> [Problem] Copy out the records below, from the line holding "Open the Edit" through the line holding "[x=65, y=92]", with both of those lines included and no changes.

> [Supplied material]
════

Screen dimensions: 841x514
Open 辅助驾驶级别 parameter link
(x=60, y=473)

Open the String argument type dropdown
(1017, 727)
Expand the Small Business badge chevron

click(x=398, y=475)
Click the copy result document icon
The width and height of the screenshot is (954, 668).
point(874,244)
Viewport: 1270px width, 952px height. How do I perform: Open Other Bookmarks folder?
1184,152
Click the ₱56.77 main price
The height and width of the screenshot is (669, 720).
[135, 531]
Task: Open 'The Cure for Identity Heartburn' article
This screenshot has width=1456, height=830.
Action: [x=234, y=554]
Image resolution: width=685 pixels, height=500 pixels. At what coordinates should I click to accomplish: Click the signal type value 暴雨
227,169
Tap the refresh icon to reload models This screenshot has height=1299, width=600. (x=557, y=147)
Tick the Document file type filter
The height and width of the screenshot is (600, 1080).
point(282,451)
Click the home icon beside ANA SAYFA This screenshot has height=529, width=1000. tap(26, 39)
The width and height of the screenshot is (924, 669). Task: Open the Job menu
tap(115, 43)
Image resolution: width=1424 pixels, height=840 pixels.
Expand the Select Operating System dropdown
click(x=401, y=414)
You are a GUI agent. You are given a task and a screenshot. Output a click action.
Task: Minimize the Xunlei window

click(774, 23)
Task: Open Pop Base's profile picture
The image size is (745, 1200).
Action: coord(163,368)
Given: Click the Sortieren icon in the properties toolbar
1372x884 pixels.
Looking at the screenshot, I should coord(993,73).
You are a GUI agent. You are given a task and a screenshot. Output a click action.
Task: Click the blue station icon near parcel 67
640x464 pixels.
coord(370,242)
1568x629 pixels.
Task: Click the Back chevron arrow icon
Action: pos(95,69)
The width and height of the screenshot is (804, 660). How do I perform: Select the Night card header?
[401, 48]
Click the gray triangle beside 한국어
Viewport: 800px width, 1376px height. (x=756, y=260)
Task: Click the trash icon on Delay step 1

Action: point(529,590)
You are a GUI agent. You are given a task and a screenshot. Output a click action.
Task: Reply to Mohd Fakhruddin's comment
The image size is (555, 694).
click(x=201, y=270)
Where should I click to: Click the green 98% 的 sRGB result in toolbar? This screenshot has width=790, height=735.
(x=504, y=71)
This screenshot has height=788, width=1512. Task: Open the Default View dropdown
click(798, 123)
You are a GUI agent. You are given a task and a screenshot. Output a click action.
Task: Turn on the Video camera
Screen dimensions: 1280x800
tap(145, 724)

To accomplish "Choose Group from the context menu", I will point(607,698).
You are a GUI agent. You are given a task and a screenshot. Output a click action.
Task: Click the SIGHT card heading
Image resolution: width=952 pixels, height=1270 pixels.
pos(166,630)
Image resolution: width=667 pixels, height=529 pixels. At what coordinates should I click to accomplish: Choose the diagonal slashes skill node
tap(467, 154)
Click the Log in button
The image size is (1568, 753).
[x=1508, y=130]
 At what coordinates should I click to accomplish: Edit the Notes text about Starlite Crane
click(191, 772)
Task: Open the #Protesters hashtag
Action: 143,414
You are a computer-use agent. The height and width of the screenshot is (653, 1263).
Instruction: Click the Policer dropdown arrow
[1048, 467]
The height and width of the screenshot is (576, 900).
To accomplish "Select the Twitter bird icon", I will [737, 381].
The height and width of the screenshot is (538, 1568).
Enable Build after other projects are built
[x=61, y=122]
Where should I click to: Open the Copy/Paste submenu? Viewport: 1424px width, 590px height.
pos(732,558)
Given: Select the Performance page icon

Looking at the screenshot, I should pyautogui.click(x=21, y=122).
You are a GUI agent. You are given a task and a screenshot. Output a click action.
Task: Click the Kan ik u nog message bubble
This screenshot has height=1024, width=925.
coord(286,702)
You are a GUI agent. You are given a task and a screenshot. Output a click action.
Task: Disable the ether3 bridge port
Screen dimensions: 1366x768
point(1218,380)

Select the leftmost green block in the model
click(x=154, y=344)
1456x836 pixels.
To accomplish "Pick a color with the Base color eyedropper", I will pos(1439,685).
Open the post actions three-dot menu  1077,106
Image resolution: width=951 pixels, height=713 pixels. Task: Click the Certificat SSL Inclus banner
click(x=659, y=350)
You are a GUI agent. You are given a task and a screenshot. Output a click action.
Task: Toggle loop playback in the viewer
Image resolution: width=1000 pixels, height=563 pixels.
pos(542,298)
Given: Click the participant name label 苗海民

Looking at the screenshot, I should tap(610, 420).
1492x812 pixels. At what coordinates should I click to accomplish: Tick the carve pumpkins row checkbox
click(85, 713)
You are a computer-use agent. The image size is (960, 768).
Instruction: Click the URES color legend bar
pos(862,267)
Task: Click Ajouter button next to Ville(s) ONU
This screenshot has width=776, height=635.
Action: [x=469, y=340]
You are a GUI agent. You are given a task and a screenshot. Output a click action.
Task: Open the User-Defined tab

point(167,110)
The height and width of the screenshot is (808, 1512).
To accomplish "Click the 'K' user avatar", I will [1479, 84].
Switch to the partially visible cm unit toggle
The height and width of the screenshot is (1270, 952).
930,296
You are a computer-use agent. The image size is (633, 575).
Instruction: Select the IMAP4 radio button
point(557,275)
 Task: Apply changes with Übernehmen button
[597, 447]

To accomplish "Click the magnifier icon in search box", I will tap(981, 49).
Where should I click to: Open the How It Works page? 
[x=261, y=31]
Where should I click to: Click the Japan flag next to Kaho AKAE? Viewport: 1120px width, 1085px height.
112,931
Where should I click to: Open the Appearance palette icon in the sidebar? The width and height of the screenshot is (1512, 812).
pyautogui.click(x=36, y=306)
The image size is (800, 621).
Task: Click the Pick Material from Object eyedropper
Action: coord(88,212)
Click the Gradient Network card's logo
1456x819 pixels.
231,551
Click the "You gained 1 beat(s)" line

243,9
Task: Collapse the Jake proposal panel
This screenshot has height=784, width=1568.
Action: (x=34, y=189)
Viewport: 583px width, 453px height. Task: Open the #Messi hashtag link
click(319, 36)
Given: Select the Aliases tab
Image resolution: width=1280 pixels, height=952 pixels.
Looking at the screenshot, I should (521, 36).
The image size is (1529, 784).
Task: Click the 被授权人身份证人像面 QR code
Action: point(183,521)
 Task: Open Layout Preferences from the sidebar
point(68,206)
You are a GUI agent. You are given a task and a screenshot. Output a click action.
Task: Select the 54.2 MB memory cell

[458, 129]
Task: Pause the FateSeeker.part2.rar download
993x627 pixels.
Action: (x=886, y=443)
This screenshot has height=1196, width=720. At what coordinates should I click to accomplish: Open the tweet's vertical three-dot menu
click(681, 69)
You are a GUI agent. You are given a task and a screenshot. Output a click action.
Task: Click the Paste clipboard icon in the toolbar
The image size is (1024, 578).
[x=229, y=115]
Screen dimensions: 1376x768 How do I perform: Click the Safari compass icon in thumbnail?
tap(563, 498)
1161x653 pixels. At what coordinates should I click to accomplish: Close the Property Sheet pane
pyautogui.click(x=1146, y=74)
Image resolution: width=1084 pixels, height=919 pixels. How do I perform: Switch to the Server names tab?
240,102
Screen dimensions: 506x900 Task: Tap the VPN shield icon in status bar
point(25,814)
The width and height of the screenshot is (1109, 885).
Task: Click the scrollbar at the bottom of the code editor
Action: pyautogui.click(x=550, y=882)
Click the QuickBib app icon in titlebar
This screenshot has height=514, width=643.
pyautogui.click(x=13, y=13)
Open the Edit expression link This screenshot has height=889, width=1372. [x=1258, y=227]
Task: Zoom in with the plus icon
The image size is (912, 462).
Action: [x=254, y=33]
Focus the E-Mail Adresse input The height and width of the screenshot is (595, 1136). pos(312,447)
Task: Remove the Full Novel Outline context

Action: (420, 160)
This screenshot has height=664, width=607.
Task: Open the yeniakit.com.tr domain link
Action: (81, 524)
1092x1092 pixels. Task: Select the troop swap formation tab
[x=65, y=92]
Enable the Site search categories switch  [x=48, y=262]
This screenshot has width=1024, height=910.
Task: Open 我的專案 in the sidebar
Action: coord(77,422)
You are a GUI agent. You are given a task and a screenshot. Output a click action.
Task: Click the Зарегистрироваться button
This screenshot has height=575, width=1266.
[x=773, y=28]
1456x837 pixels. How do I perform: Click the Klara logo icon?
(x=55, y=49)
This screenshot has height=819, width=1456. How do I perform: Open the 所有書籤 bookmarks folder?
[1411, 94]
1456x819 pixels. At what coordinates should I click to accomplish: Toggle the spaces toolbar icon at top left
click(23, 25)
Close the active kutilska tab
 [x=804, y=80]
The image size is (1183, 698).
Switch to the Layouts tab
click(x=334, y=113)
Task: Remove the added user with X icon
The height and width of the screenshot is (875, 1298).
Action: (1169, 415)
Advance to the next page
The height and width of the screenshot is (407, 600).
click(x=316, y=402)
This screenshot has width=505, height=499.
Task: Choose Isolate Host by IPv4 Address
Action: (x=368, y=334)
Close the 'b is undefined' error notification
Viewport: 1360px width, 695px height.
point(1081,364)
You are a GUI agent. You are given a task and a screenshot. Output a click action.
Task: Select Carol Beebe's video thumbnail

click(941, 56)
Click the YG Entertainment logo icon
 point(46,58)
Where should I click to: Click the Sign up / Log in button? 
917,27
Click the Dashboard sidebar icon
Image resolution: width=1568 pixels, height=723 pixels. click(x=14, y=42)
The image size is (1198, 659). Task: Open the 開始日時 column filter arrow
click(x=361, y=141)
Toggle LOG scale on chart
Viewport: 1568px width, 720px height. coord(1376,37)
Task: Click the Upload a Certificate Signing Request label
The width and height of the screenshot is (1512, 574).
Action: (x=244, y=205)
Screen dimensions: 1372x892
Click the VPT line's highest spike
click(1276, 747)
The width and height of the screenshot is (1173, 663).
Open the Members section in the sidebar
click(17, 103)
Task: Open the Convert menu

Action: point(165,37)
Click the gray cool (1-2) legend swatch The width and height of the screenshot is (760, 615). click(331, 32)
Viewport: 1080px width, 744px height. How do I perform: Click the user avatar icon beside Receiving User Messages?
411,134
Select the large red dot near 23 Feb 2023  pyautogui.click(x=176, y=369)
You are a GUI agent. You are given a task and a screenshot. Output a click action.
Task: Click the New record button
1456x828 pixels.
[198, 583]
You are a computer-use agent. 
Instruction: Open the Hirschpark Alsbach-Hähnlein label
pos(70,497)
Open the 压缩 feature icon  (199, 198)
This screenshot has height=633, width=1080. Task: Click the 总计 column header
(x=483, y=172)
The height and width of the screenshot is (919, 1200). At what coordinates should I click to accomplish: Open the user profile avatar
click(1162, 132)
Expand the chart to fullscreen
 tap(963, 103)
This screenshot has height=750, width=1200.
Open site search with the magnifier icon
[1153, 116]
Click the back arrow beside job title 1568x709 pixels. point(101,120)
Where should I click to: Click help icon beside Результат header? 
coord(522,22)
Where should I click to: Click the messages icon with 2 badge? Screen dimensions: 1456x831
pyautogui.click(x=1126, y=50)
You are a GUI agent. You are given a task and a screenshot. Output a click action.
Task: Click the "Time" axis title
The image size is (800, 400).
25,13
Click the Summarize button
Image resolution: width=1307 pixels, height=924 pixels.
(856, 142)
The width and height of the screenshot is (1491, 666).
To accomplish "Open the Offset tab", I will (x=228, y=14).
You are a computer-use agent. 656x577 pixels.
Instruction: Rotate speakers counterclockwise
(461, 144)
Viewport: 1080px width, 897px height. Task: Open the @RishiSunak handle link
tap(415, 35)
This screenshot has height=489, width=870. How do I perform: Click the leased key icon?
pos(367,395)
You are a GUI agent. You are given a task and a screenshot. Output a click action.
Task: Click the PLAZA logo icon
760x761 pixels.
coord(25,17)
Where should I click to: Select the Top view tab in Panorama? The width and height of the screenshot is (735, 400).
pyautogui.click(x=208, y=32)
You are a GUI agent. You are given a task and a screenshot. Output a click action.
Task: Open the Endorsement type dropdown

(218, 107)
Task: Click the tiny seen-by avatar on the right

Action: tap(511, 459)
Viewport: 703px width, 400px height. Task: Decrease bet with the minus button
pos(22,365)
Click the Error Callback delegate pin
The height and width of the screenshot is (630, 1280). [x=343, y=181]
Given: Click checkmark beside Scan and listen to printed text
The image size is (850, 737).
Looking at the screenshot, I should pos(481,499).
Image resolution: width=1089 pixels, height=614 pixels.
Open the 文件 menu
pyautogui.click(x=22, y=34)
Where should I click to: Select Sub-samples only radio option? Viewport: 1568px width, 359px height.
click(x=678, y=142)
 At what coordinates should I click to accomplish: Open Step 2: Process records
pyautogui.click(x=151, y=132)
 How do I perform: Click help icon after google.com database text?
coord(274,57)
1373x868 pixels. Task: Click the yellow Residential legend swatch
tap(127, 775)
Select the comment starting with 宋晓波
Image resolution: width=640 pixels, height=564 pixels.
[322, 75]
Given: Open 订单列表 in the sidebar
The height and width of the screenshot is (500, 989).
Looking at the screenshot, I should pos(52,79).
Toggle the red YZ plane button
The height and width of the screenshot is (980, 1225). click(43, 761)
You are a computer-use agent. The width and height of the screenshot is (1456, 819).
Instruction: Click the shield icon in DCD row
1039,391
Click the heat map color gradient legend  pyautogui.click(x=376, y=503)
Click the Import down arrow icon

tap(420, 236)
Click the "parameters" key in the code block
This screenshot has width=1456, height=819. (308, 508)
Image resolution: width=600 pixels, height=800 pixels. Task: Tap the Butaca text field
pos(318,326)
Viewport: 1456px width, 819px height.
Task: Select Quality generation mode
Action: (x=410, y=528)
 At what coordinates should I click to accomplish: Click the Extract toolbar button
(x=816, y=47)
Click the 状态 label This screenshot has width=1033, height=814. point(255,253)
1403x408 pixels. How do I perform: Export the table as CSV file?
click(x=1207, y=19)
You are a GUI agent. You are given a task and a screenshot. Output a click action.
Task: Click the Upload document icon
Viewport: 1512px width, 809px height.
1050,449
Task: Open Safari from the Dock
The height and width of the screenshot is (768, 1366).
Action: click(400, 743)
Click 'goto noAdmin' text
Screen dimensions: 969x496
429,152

════

> [Output of the task]
Open the Edit expression link This screenshot has height=889, width=1372. [x=1258, y=227]
Task: Zoom in with the plus icon
The image size is (912, 462).
Action: [x=254, y=33]
Focus the E-Mail Adresse input The height and width of the screenshot is (595, 1136). pos(312,447)
Task: Remove the Full Novel Outline context

Action: (420, 160)
This screenshot has height=664, width=607.
Task: Open the yeniakit.com.tr domain link
Action: (81, 524)
1092x1092 pixels. Task: Select the troop swap formation tab
[x=65, y=92]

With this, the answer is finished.